The 5th-century author Sidonius Apollinaris implies that Polla Argentaria—Lucan's wife—may have assisted him in the creation of the Pharsalia, though the philologist Peter White suggests that this story could easily be a later invention and denigrates the account as "sentimental fancy".

He found success under Nero, became one of the emperor's close friends and was rewarded with a quaestorship in advance of the legal age. In AD 60, he won a prize for extemporizing Orpheus and Laudes Neronis at the quinquennial Neronia, and was again rewarded when the emperor appointed him to the augurate. During this time he circulated the first three books of his epic poem Pharsalia (labelled De Bello civili in the manuscripts), which told the story of the civil war between Julius Caesar and Pompey.

At some point, a feud began between Nero and Lucan. Two very different accounts of the events have survived that both trivialize the feud. According to Tacitus, Nero became jealous of Lucan and forbade him to publish his poems. According to Suetonius, Nero disrupted a public reading by Lucan, by leaving and calling a meeting of the senate, and Lucan responded by writing insulting poems about Nero.

Other works, though, point to a more serious basis to the feud. Works by the grammarian Vacca and the poet Statius may support the claim that Lucan wrote insulting poems about Nero. Vacca mentions that one of Lucan's works was entitled De Incendio Urbis (On the Burning of the City). Statius's ode to Lucan mentions that Lucan described how the "unspeakable flames of the criminal tyrant roamed the heights of Remus." Additionally, the later books of Pharsalia are anti-Imperial and pro-Republic. This criticism of Nero and the office of the Emperor may have been the true cause of the ban.

* * *

**TO DO**
Continue the passage on the poet Lucan and his feud with Nero, starting after its final sentence.

[Pixel coordinate grounding data]
* * *

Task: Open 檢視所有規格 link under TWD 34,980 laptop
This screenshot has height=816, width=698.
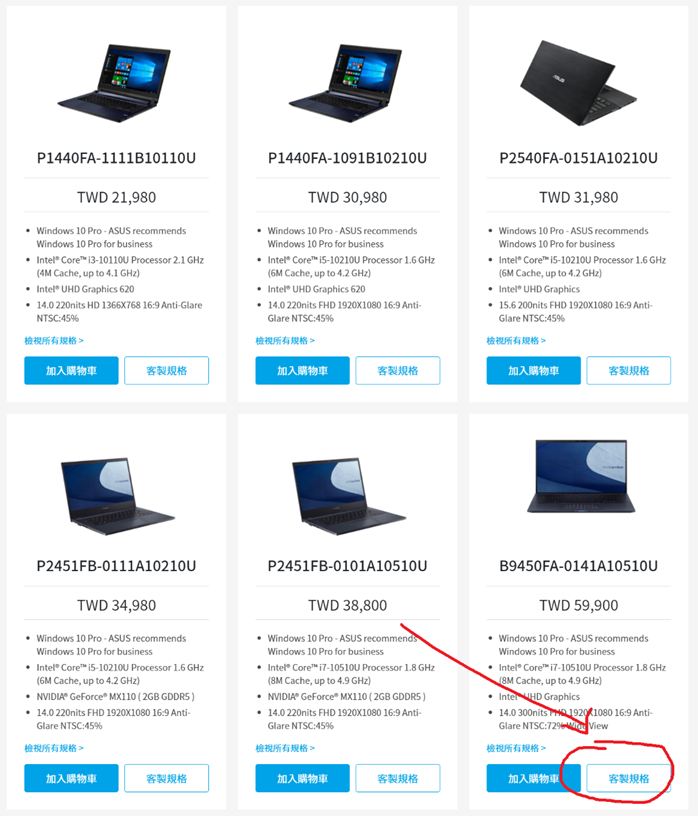Action: click(54, 748)
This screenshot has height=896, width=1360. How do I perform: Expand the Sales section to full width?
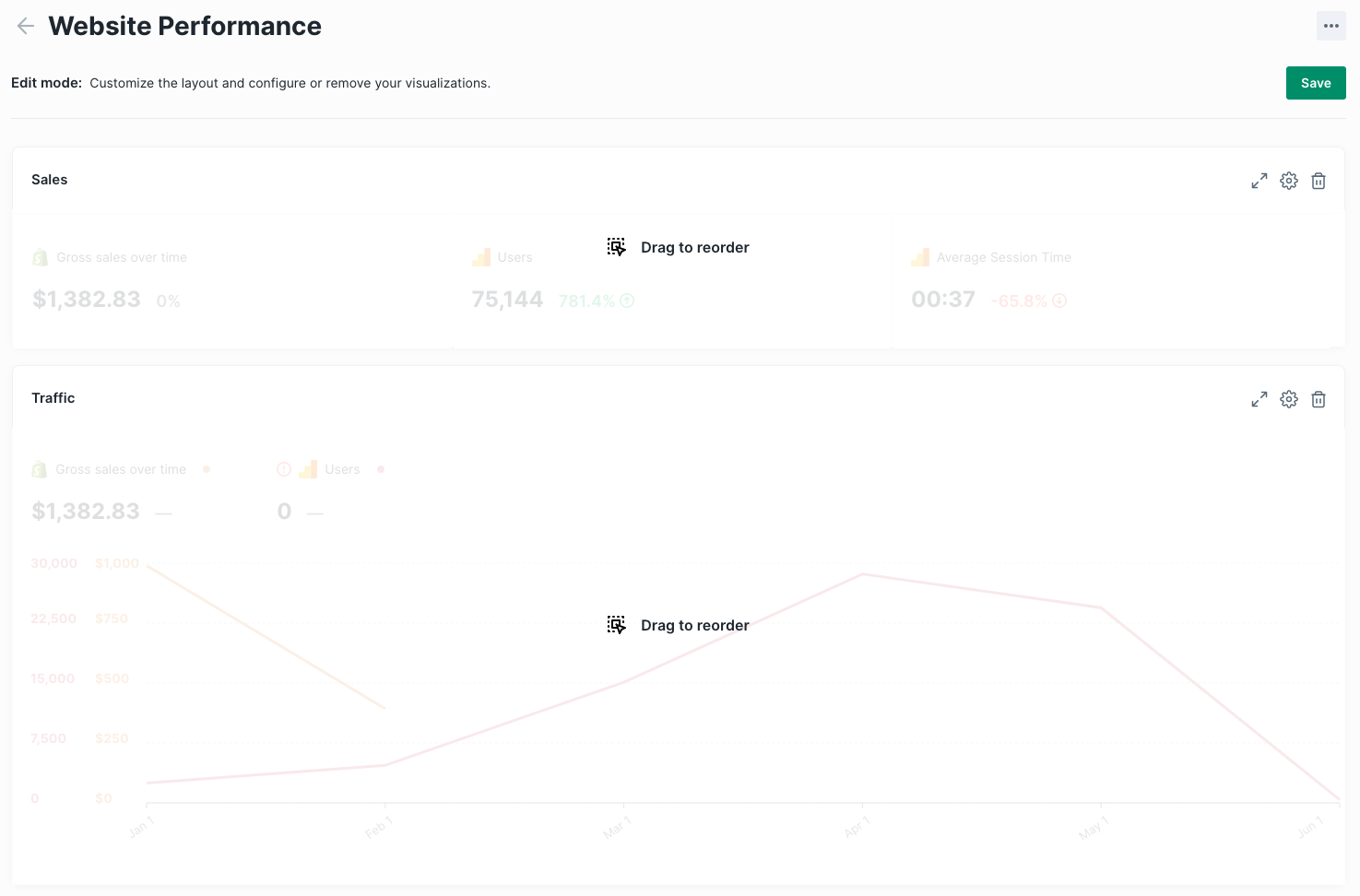1259,181
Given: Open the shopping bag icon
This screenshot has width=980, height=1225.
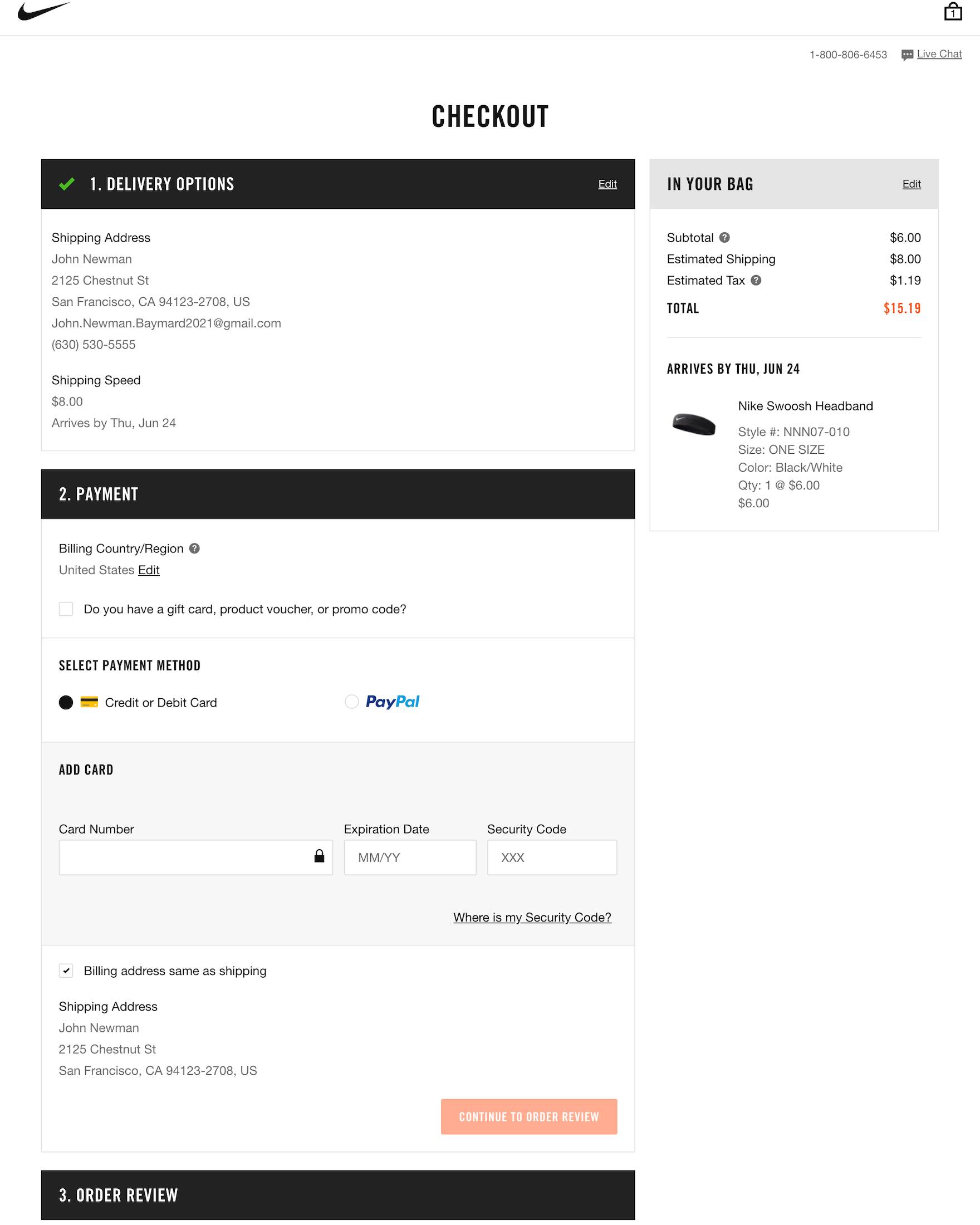Looking at the screenshot, I should tap(953, 12).
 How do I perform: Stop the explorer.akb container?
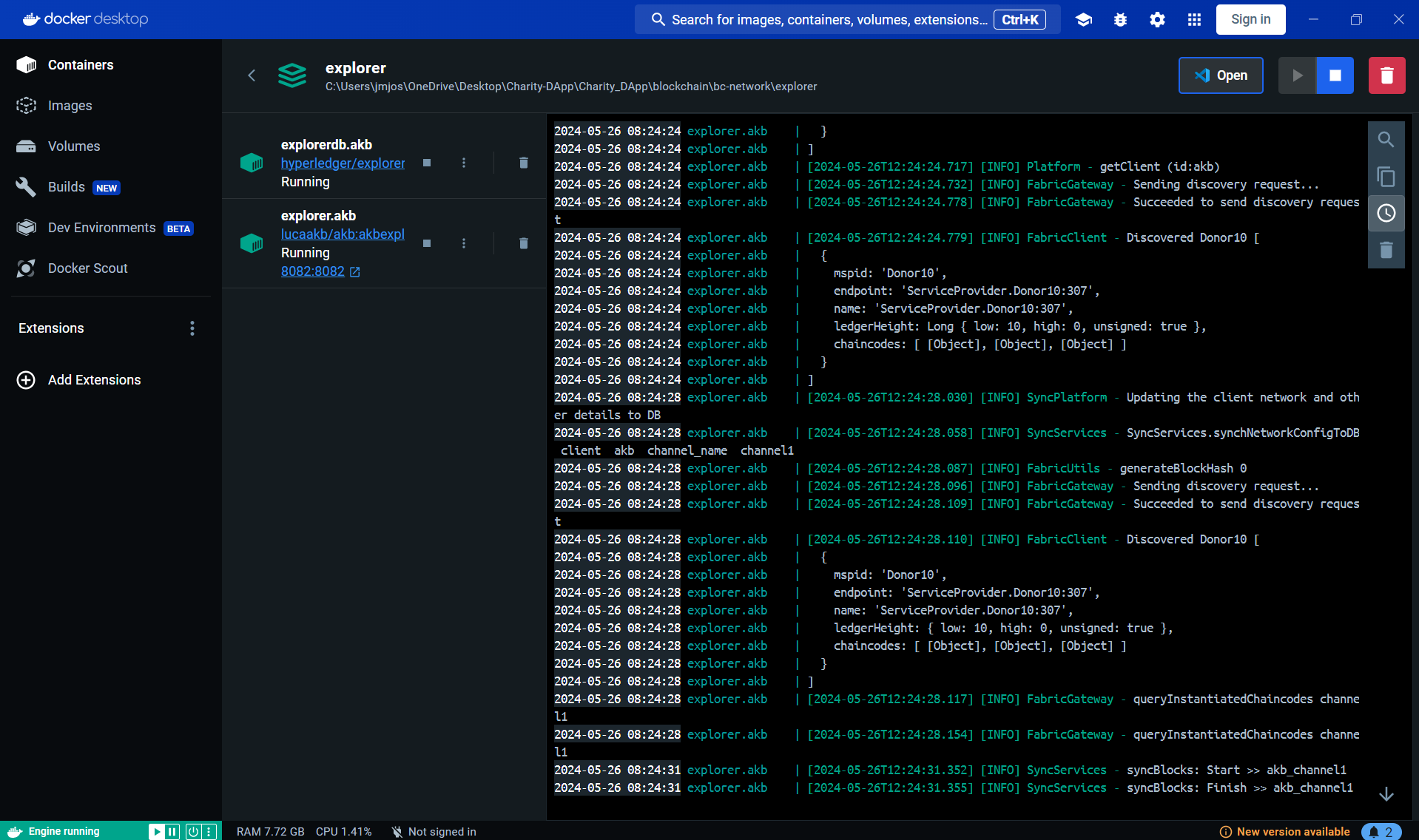tap(427, 243)
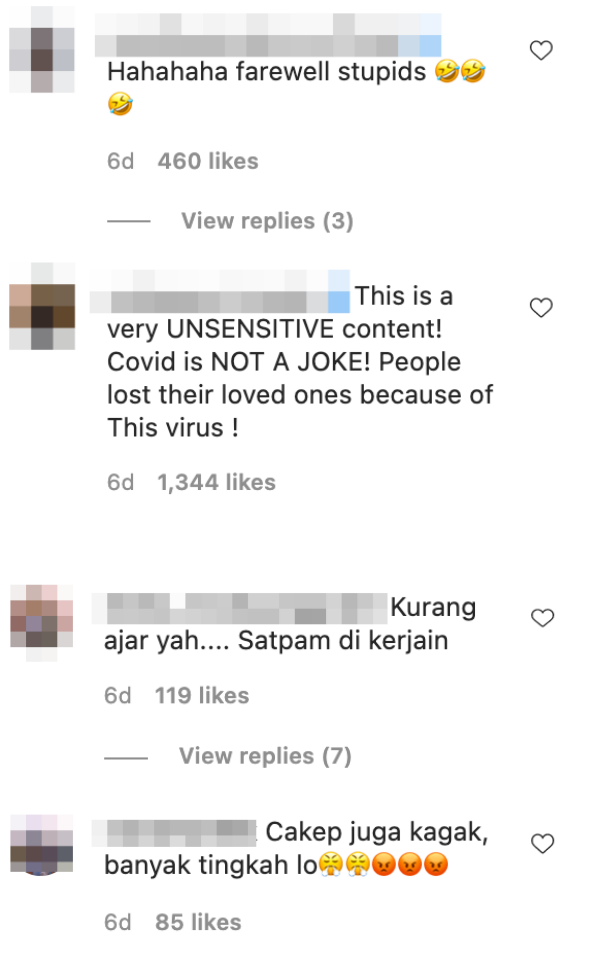Viewport: 600px width, 954px height.
Task: Open username before 'Cakep juga kagak'
Action: (x=174, y=833)
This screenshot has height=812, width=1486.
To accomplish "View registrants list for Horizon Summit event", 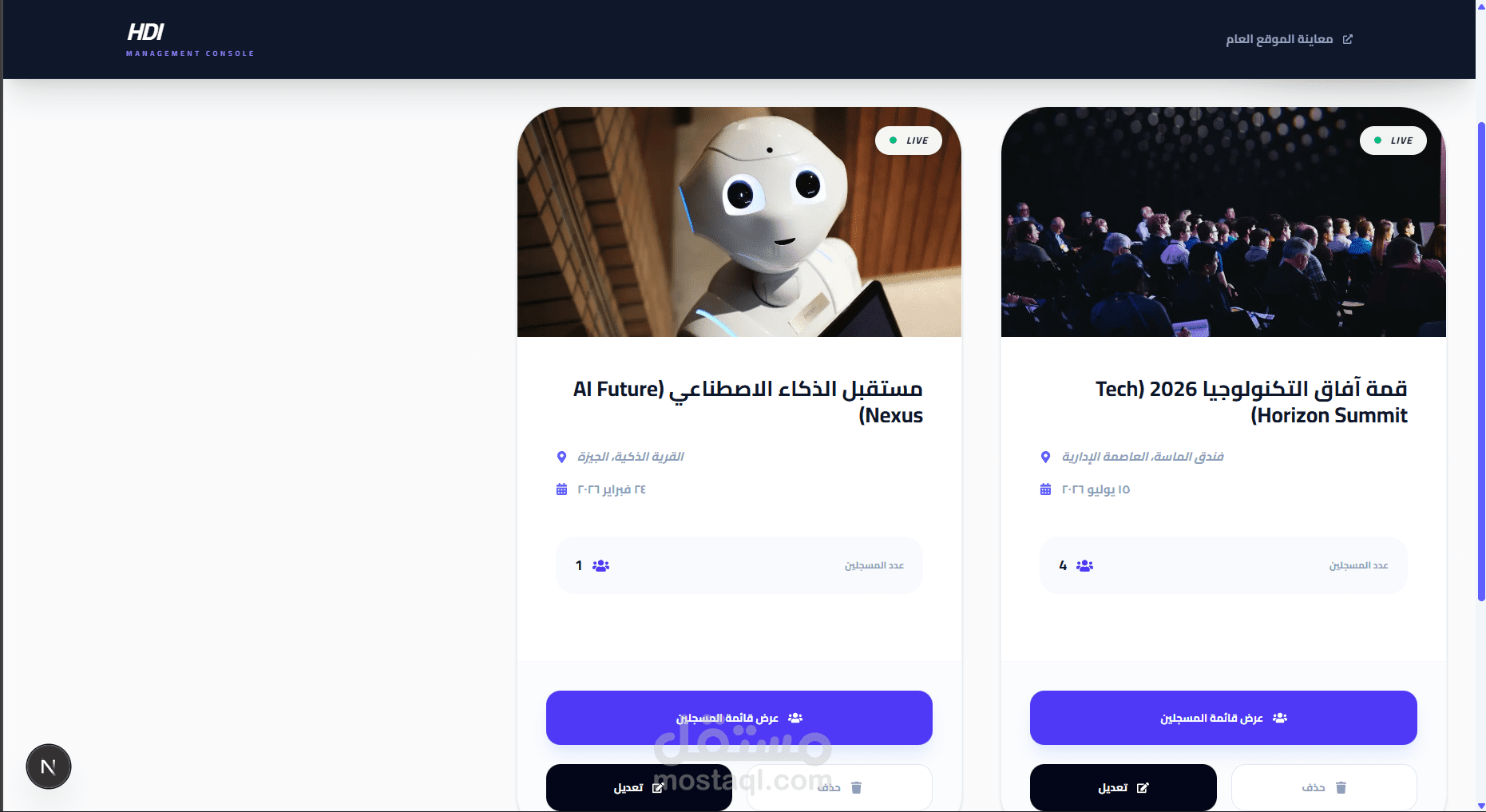I will [1223, 718].
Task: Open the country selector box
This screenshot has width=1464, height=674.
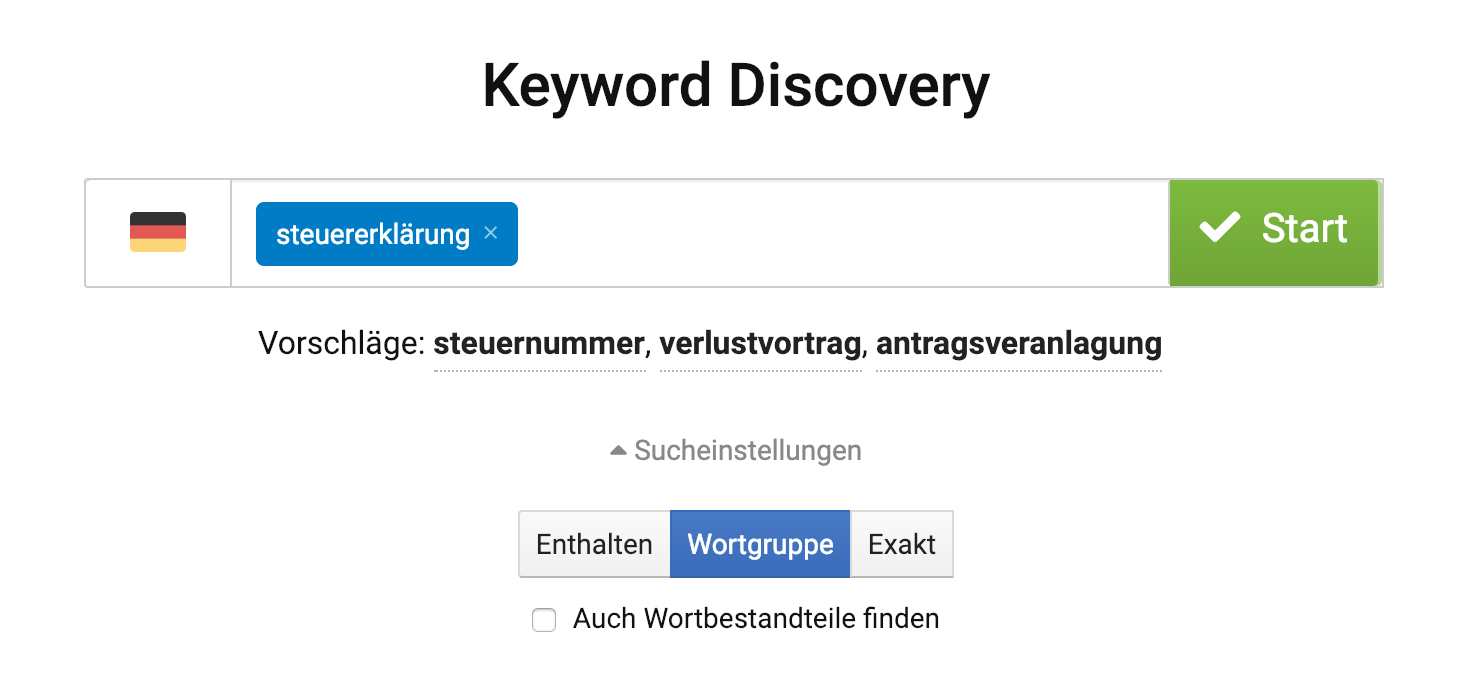Action: 158,233
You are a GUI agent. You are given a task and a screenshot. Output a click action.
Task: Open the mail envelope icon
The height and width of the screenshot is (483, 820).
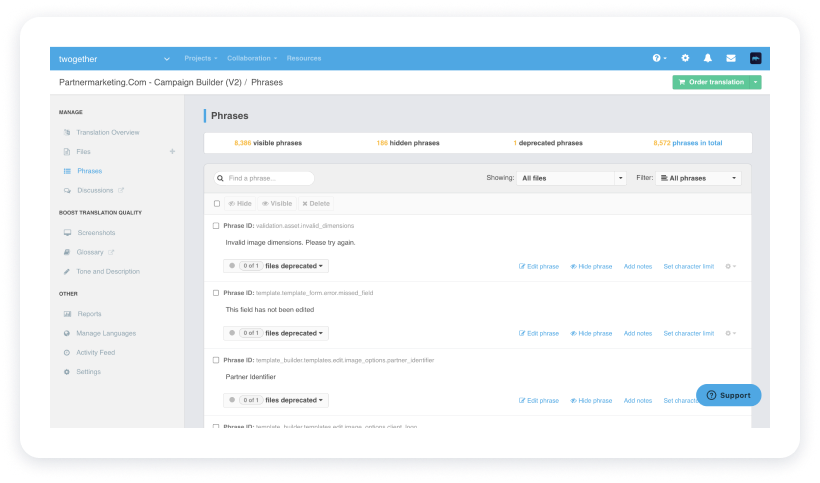coord(731,58)

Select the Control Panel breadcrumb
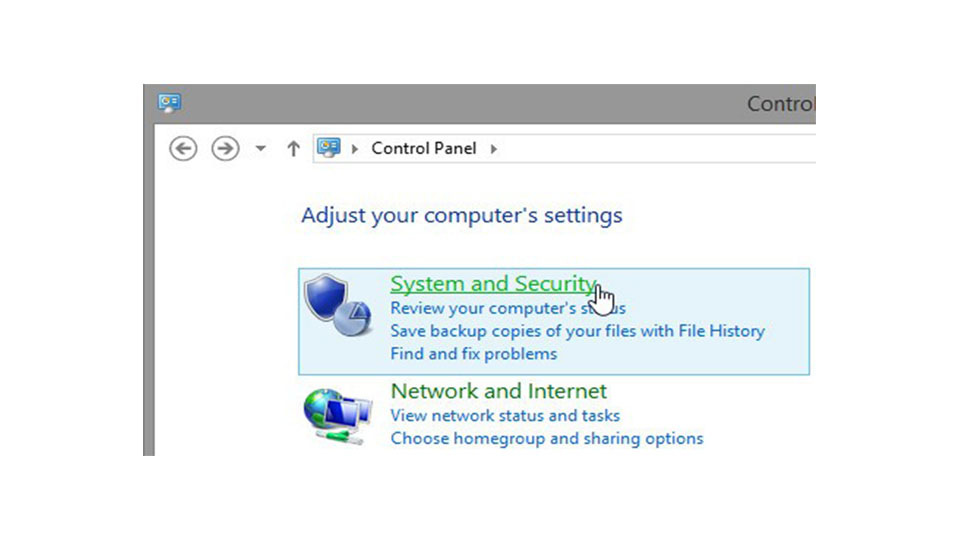(x=425, y=148)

* * *

**EXERCISE RESULT**
Lucan later joined the conspiracy of Gaius Calpurnius Piso against Nero. The conspiracy was discovered and he was obliged, at the age of 25, to commit suicide by opening a vein, but not before incriminating his mother, Acilia, among others, in the hopes of a pardon. According to Tacitus, as Lucan bled to death, "(he) recalled some poetry he had composed in which he had told the story of a wounded soldier dying a similar kind of death and he recited the very lines. These were his last words." An alternative interpretation of events is that his death was not by suicide, but was an execution carried out at Nero's command.

His father was involved in the proscription, but his mother escaped. Statius's poem about Lucan was addressed to his widow, Polla Argentaria, upon the occasion of his birthday during the reign of Domitian (Silvae, ii.7, the Genethliacon Lucani).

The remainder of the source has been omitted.